YOUR INSTRUCTIONS:
Show, from the records below, all lines that contain the word "clock".

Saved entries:
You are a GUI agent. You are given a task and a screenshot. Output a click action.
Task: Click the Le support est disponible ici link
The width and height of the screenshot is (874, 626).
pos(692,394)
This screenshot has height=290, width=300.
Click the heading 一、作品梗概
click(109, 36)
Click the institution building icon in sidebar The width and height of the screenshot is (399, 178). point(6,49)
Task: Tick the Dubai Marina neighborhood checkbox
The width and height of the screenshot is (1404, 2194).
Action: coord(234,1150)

==

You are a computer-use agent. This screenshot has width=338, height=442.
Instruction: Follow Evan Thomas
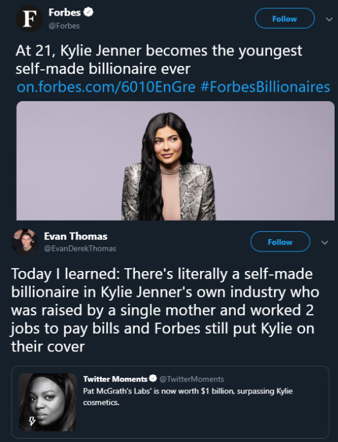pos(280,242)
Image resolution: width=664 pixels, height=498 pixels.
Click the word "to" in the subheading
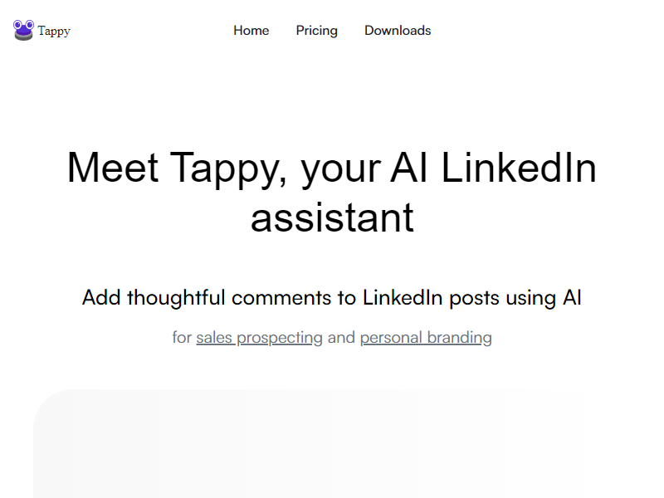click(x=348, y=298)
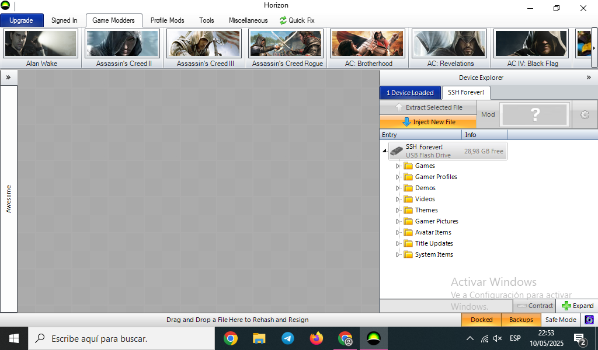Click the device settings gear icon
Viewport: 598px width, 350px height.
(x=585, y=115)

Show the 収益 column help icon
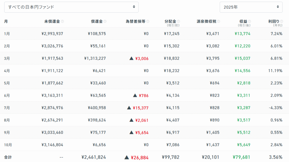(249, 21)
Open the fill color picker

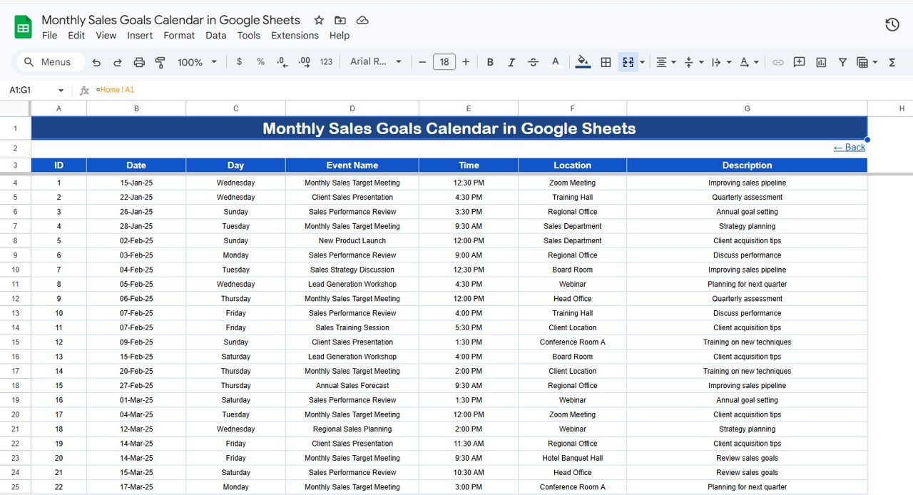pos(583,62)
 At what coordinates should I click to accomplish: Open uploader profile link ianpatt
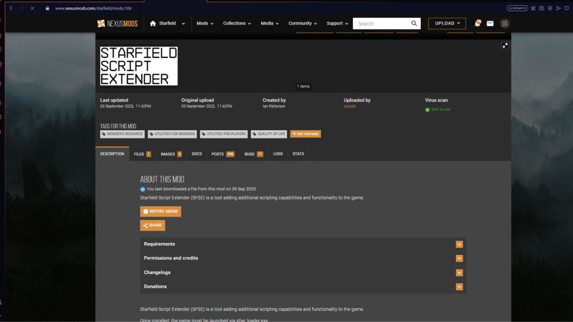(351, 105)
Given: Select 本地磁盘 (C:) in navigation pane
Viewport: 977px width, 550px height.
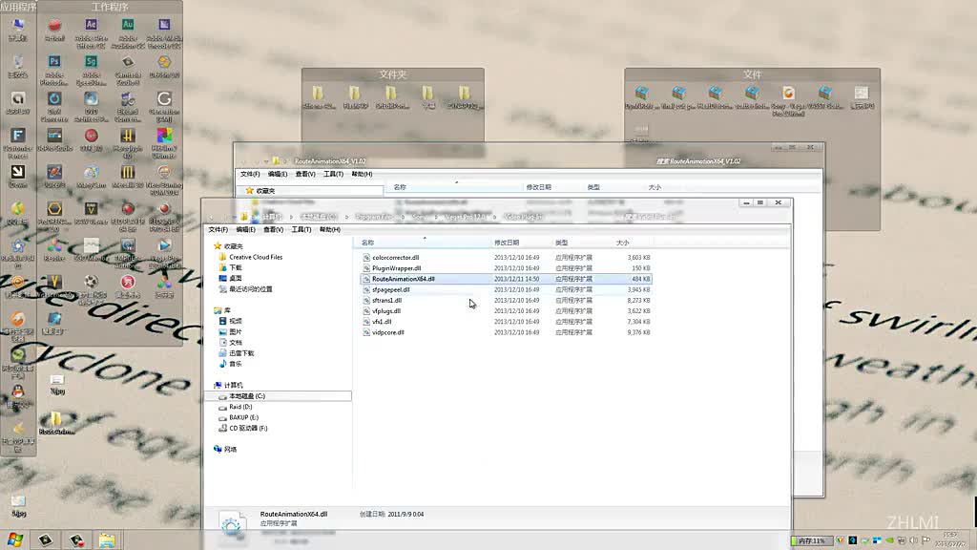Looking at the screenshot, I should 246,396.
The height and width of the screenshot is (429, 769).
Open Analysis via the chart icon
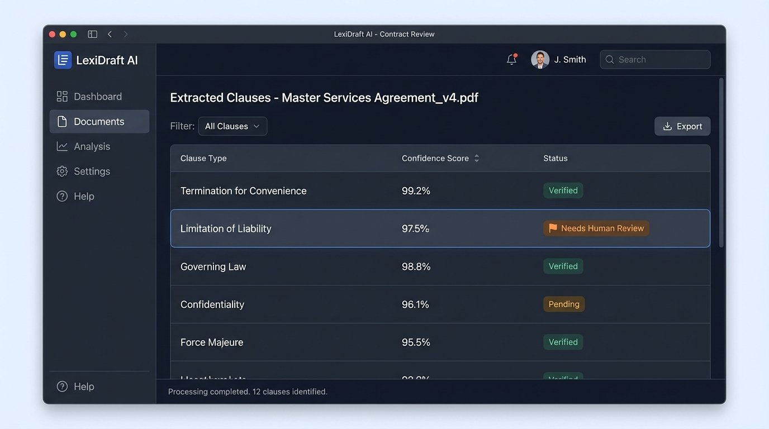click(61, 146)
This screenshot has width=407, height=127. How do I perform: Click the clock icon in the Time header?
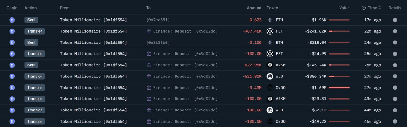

...

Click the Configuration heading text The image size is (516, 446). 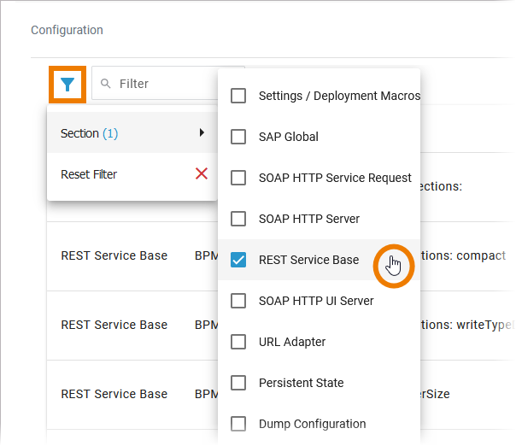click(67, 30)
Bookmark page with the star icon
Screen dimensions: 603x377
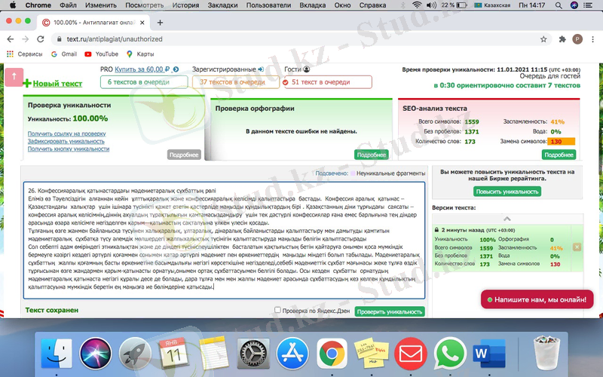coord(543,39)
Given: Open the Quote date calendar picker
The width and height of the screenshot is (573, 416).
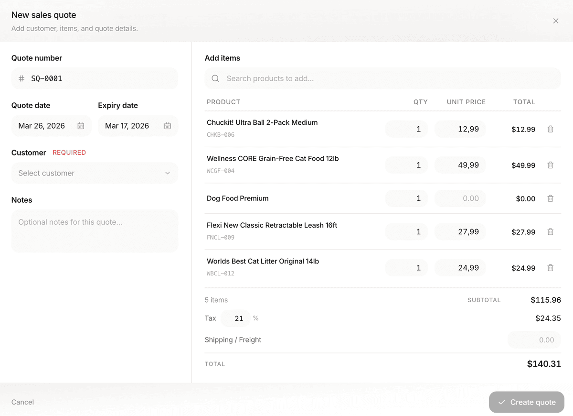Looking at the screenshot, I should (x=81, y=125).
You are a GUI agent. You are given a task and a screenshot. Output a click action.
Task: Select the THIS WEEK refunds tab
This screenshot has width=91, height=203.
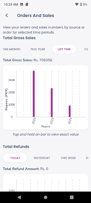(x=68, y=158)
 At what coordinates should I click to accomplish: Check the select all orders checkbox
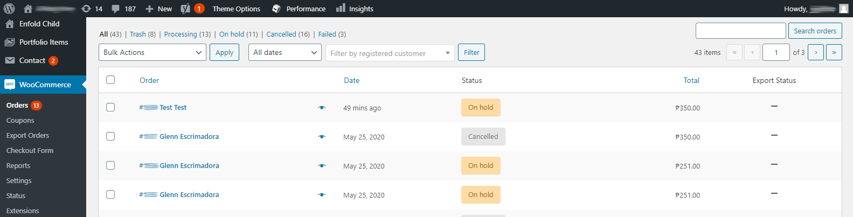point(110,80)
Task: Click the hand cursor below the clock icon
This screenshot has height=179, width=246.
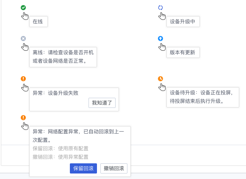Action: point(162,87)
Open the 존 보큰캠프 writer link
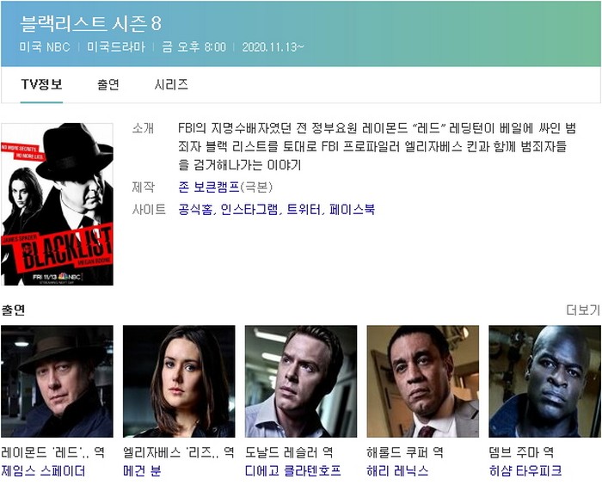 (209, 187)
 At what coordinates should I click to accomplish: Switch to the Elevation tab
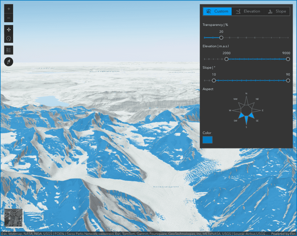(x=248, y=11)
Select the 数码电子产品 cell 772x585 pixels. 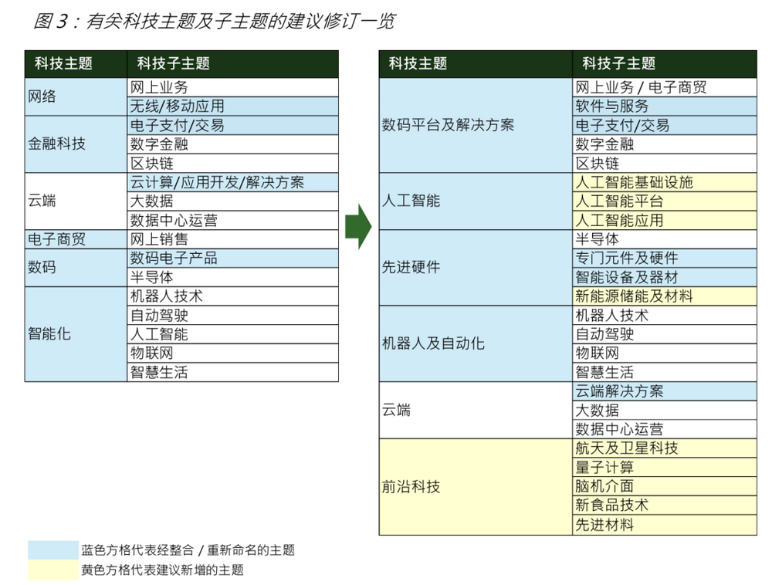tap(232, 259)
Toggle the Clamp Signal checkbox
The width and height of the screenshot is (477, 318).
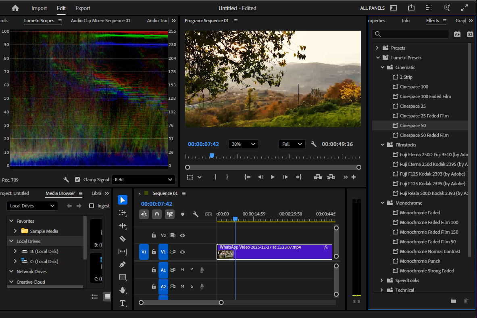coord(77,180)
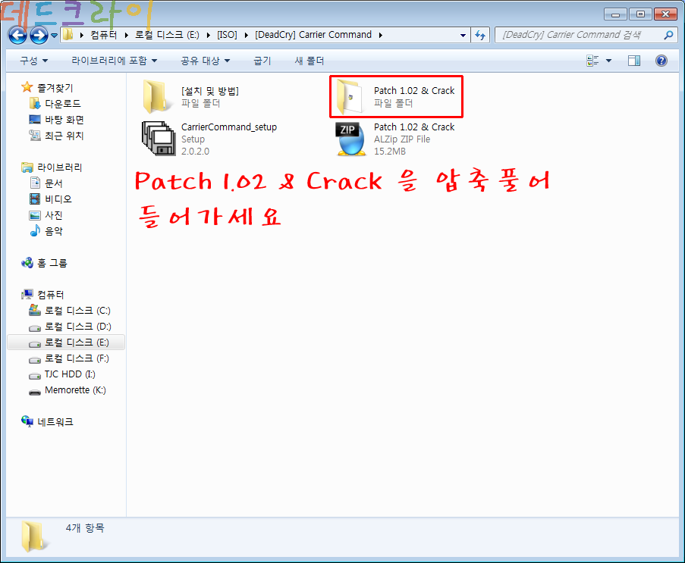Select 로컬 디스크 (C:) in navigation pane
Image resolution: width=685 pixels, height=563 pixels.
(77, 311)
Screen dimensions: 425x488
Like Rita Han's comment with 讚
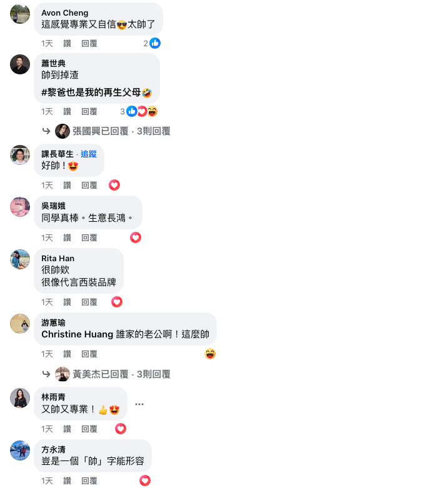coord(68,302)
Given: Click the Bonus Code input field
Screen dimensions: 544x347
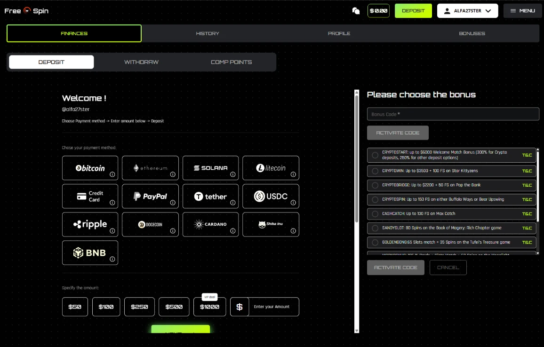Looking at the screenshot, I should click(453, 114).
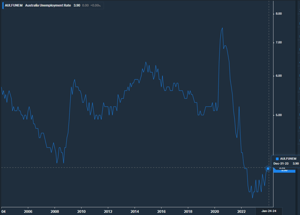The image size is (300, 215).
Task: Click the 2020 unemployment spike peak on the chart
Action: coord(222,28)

TASK RESPONSE:
This screenshot has width=407, height=127. How do I perform: Click the clock icon in the Time header?
Task: Click the hand cursor below the clock icon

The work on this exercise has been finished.